* [Objective] Could you pull out every line of the records, from the very first line through the line containing "click(139, 557)", inclusive, and copy each one verbatim?

::::

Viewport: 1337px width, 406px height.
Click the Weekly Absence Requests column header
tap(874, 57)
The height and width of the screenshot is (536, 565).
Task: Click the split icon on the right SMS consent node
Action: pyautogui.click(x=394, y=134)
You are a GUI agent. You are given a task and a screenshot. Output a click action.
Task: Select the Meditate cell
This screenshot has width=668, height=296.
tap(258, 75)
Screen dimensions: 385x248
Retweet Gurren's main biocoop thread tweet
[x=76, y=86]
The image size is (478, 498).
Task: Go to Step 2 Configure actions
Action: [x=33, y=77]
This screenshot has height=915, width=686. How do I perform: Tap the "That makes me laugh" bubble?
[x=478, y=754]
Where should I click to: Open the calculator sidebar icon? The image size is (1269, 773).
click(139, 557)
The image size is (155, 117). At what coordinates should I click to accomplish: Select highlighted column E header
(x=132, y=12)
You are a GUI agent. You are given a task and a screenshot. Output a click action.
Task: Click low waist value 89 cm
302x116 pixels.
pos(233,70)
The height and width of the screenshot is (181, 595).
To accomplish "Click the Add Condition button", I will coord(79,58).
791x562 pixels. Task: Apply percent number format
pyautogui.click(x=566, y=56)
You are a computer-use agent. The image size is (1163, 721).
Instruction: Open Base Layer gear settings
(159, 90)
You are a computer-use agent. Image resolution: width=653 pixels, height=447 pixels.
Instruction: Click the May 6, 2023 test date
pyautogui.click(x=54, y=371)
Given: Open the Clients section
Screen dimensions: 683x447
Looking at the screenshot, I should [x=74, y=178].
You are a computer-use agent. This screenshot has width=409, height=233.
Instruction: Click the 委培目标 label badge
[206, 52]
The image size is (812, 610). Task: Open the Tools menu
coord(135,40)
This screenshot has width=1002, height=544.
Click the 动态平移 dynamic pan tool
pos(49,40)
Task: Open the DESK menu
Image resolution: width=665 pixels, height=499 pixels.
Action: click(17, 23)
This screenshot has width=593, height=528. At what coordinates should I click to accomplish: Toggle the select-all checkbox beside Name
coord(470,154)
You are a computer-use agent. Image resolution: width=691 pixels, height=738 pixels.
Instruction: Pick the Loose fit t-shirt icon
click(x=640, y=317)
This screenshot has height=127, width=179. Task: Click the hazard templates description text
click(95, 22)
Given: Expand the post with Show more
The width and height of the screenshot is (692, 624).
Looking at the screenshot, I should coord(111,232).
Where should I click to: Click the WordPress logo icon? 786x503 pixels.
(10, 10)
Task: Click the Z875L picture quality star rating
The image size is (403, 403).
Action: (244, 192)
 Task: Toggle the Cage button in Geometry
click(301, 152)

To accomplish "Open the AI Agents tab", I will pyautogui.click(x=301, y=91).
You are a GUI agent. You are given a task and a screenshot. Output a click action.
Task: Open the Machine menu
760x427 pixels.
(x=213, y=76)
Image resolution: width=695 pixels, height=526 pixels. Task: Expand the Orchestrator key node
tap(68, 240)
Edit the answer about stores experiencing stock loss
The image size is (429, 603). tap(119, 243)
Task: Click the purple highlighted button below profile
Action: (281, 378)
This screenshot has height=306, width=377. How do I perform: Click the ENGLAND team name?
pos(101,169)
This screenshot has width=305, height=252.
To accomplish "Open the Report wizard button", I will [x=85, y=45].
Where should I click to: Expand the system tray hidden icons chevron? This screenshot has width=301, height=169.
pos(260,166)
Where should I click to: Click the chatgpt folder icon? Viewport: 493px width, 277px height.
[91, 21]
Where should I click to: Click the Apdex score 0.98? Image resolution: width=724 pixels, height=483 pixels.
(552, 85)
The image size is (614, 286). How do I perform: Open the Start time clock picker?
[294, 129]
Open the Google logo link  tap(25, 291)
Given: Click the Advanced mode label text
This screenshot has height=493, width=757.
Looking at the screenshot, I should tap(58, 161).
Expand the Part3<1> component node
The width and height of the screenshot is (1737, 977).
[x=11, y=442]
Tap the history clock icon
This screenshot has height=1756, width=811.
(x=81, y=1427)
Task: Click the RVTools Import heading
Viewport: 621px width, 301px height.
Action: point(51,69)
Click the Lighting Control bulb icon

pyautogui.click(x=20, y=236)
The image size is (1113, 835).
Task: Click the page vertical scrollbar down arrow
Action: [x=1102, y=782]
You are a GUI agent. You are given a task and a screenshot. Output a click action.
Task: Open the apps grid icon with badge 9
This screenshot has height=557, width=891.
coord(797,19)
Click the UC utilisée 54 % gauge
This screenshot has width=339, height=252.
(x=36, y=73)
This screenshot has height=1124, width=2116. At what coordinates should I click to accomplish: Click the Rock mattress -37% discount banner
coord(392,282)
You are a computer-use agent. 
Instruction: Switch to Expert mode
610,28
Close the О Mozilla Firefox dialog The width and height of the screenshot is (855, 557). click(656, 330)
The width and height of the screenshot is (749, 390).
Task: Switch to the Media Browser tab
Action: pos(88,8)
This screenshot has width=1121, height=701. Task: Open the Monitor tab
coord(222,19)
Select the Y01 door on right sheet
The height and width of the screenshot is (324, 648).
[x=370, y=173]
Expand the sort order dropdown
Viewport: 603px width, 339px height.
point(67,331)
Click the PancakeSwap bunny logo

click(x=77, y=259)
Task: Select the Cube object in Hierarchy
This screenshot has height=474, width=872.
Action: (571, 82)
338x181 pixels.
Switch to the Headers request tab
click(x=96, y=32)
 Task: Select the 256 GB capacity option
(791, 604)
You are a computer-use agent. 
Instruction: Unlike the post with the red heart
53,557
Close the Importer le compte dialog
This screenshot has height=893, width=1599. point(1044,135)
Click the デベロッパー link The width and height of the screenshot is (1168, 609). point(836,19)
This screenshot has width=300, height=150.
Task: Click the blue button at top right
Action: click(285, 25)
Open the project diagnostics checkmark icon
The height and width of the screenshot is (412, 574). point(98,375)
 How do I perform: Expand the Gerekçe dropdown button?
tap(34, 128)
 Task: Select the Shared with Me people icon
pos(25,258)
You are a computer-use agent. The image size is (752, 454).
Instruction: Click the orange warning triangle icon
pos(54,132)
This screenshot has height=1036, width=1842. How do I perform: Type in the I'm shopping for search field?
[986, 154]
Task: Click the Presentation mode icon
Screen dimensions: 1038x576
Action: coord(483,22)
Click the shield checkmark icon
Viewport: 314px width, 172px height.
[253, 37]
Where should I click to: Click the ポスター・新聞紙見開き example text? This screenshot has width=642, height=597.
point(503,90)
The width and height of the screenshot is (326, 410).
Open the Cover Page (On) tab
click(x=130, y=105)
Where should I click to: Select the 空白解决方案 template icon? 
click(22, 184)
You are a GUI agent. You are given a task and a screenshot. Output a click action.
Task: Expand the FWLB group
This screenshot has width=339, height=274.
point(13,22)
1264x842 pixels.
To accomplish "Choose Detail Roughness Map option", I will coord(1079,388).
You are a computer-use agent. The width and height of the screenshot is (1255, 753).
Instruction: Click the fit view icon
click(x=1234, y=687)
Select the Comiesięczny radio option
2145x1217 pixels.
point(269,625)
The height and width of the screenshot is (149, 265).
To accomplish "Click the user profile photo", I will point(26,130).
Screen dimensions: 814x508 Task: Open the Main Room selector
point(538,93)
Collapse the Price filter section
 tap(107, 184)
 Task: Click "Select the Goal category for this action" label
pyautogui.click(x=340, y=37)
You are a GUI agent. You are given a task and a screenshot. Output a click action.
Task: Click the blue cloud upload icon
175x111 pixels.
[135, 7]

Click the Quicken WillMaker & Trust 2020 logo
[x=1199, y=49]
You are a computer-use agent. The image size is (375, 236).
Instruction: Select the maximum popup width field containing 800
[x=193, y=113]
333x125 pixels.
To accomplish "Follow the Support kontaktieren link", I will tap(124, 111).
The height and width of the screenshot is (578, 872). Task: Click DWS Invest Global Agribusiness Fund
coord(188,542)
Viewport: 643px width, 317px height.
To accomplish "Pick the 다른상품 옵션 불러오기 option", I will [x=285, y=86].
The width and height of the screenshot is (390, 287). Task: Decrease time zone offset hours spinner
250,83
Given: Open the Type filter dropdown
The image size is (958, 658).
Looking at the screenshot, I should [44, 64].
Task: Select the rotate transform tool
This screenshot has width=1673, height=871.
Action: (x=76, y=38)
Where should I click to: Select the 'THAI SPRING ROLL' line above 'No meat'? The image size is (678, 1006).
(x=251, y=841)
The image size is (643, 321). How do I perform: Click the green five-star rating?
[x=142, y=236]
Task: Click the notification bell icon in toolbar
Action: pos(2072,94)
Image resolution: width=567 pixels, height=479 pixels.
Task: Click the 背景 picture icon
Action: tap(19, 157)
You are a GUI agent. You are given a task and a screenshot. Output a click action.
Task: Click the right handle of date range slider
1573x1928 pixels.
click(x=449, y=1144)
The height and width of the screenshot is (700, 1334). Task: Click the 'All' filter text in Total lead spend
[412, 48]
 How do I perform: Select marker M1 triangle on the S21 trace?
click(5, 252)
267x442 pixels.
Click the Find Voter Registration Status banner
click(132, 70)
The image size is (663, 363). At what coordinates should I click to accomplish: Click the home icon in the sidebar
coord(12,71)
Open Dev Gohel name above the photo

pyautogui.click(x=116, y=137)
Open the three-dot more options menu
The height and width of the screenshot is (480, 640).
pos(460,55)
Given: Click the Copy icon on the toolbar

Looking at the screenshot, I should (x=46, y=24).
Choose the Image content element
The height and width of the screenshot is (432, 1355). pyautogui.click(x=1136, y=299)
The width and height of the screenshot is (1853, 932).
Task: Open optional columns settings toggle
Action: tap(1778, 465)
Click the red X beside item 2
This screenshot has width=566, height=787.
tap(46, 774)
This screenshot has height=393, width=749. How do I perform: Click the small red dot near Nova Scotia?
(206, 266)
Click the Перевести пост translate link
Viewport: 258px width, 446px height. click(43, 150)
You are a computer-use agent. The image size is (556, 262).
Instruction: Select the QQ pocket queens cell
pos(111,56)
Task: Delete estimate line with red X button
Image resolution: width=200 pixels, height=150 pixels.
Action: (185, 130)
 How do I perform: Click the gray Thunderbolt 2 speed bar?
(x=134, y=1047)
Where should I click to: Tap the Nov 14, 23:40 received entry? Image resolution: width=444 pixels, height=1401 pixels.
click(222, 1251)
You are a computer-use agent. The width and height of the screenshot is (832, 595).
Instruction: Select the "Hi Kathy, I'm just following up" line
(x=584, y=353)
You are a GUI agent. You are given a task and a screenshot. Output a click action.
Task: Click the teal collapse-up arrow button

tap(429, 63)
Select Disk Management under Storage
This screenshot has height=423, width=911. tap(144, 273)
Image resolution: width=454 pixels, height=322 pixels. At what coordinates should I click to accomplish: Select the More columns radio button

::::

* [Worked answer]
Viewport: 1337px width, 406px height.
Click the Weekly Absence Requests column header
tap(874, 57)
The height and width of the screenshot is (536, 565).
Task: Click the split icon on the right SMS consent node
Action: pyautogui.click(x=394, y=134)
You are a GUI agent. You are given a task and a screenshot. Output a click action.
Task: Select the Meditate cell
This screenshot has width=668, height=296.
tap(258, 75)
Screen dimensions: 385x248
Retweet Gurren's main biocoop thread tweet
[x=76, y=86]
The image size is (478, 498).
Task: Go to Step 2 Configure actions
Action: [x=33, y=77]
This screenshot has height=915, width=686. How do I perform: Tap the "That makes me laugh" bubble?
[x=478, y=754]
Where should I click to: Open the calculator sidebar icon? The image size is (1269, 773).
click(139, 557)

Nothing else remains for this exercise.